● **The task**
Turn the material between the line containing "Locate an element on the screen. This" and the end, inclusive, into a two-column CSV with headers input and output. Use one row per input, put each value in one quoted field with line breaks changed to spaces, and leave out the pictures.

— Start —

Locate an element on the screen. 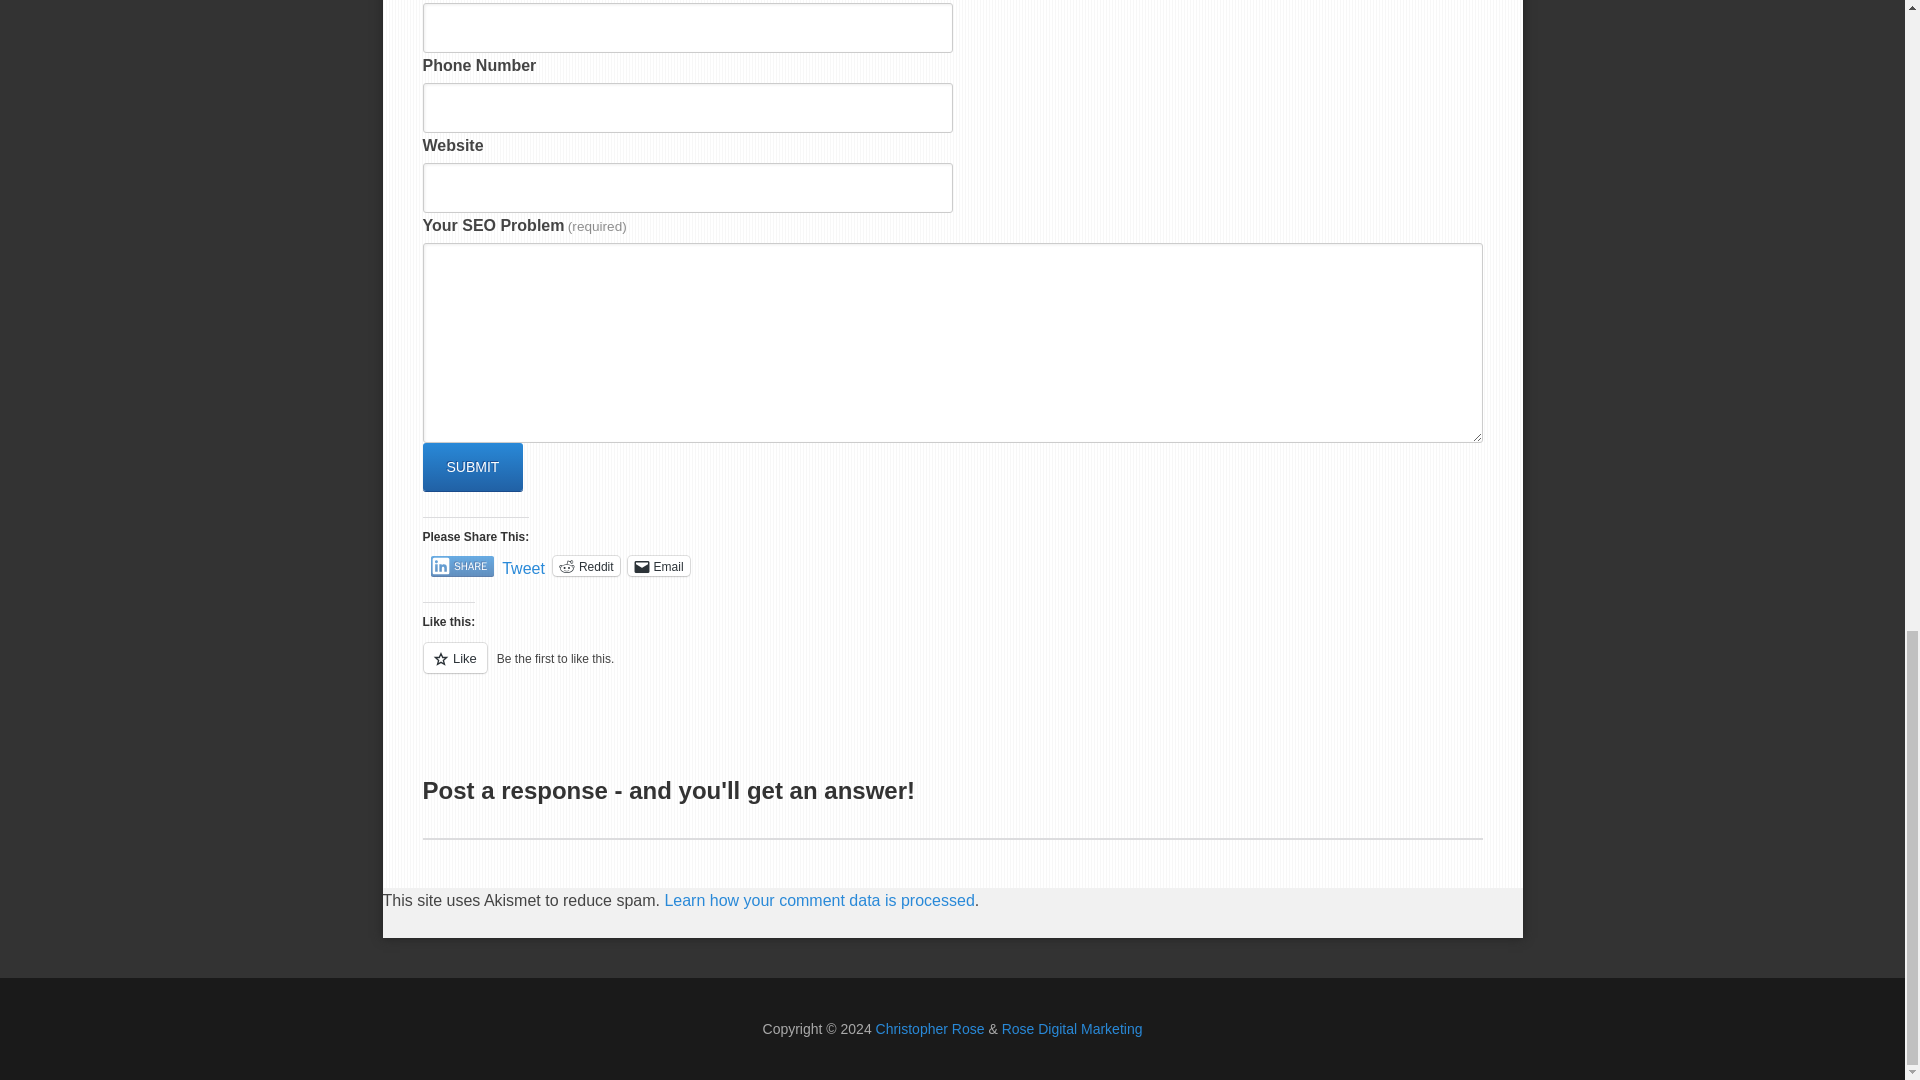 This screenshot has width=1920, height=1080. Click to share on Reddit is located at coordinates (586, 566).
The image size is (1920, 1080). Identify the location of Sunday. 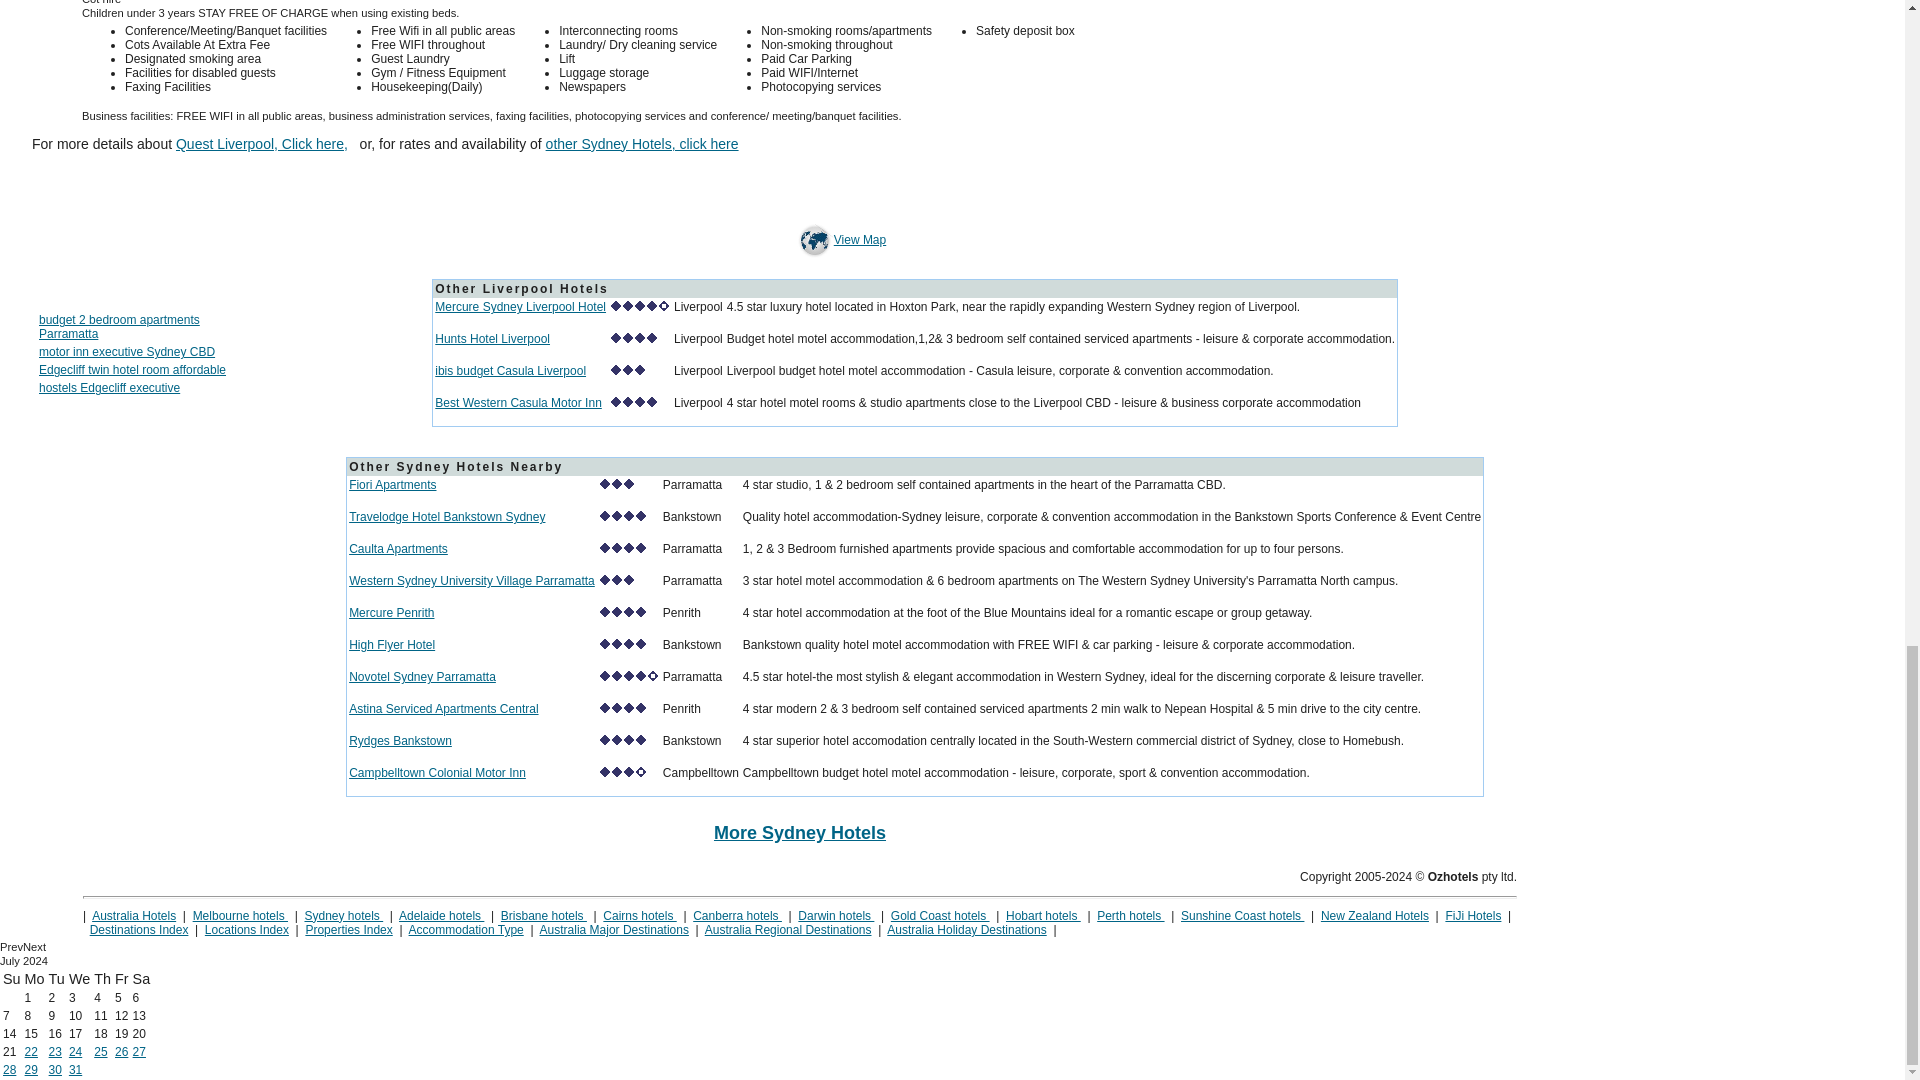
(12, 978).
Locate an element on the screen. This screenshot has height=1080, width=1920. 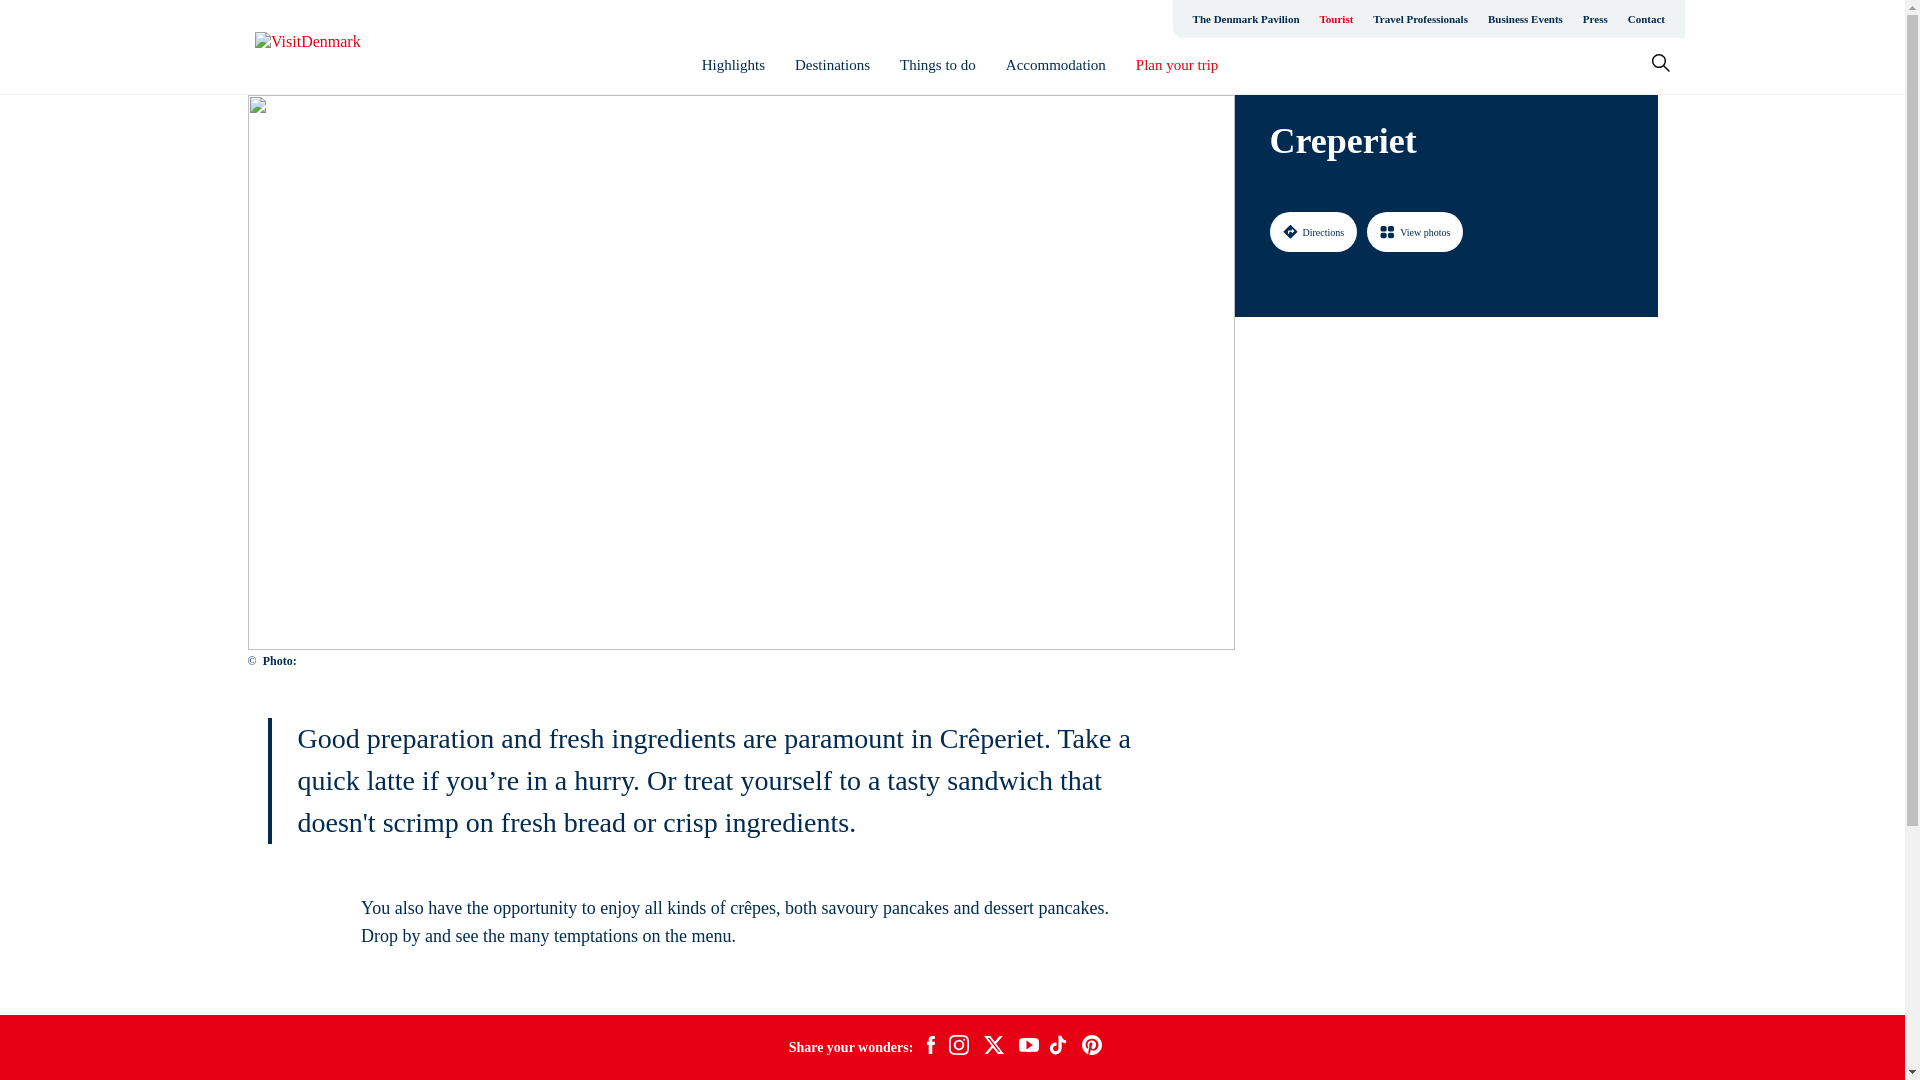
instagram is located at coordinates (958, 1047).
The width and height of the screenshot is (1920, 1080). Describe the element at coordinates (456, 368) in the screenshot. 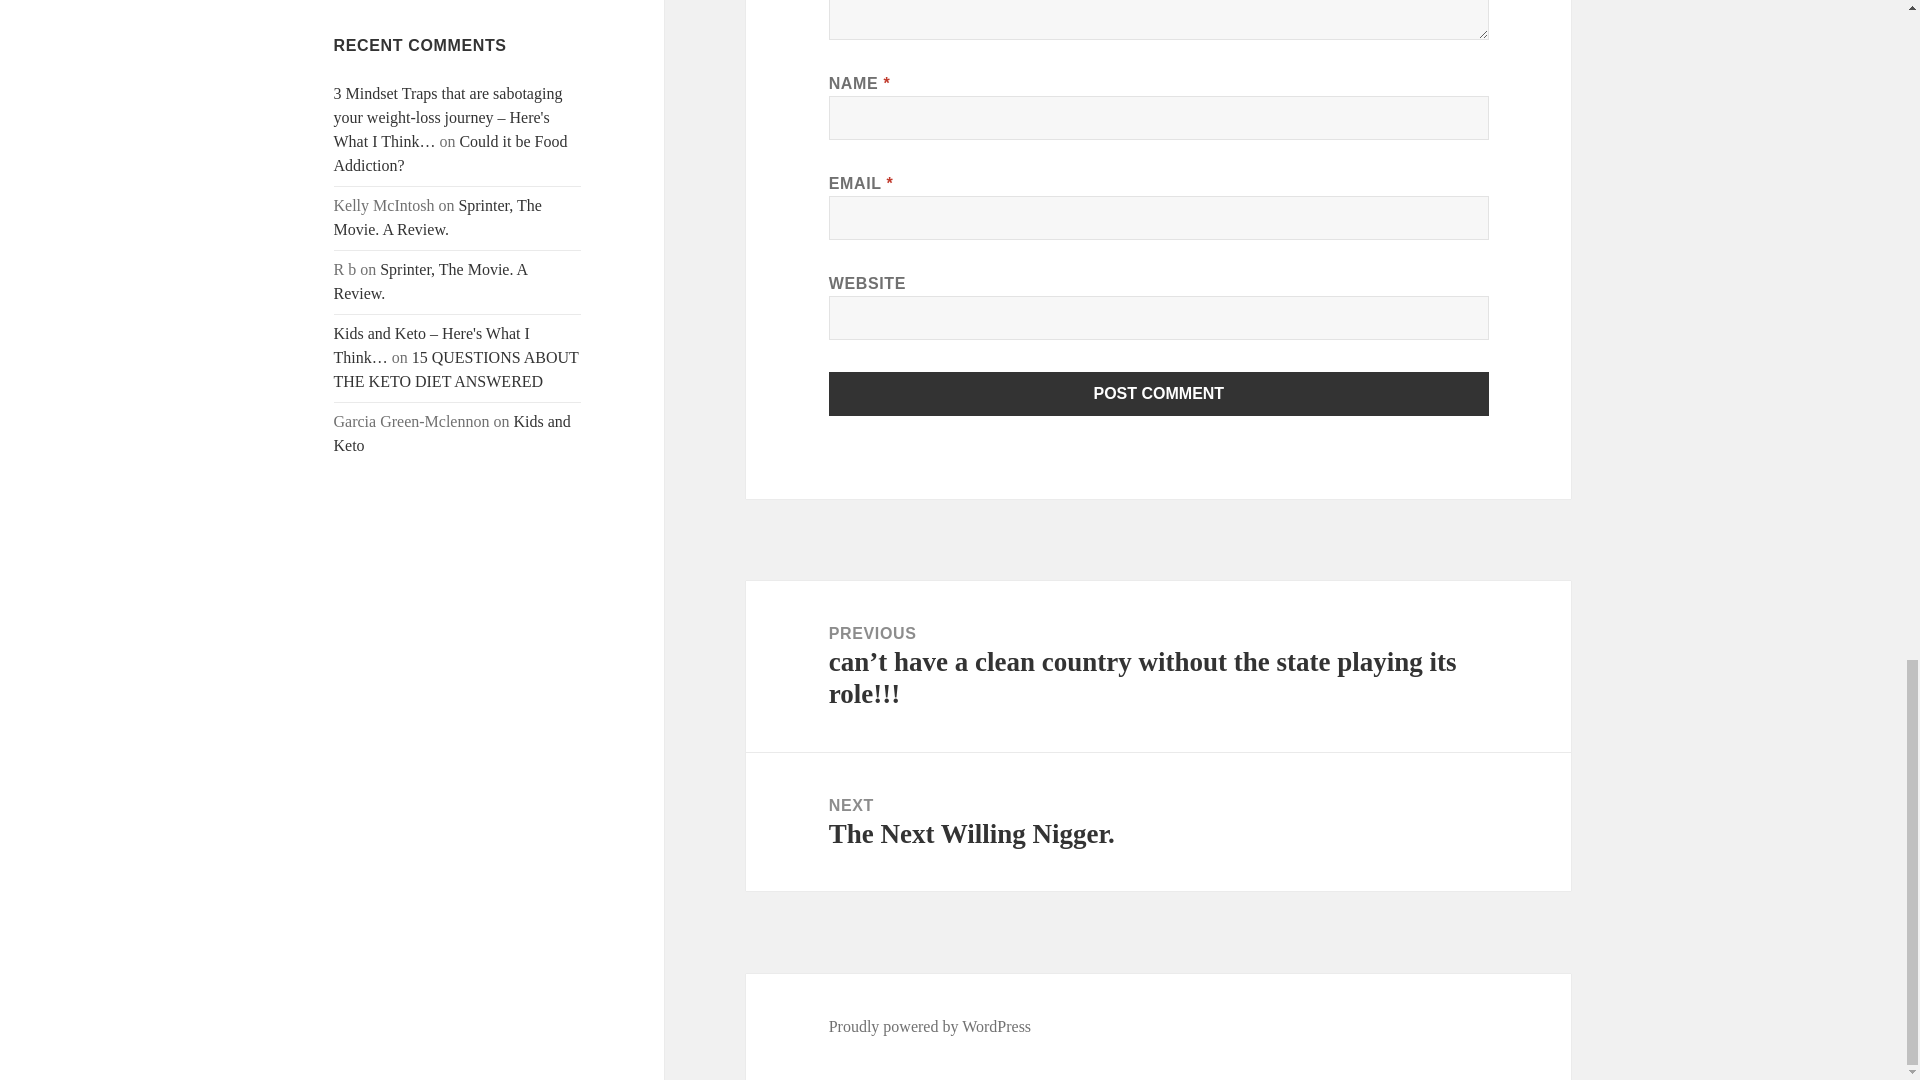

I see `15 QUESTIONS ABOUT THE KETO DIET ANSWERED` at that location.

— End —

● **Response to this task**
input,output
"Locate an element on the screen. This screenshot has height=1080, width=1920.","instagram is located at coordinates (958, 1047)."
"The width and height of the screenshot is (1920, 1080). Describe the element at coordinates (456, 368) in the screenshot.","I see `15 QUESTIONS ABOUT THE KETO DIET ANSWERED` at that location."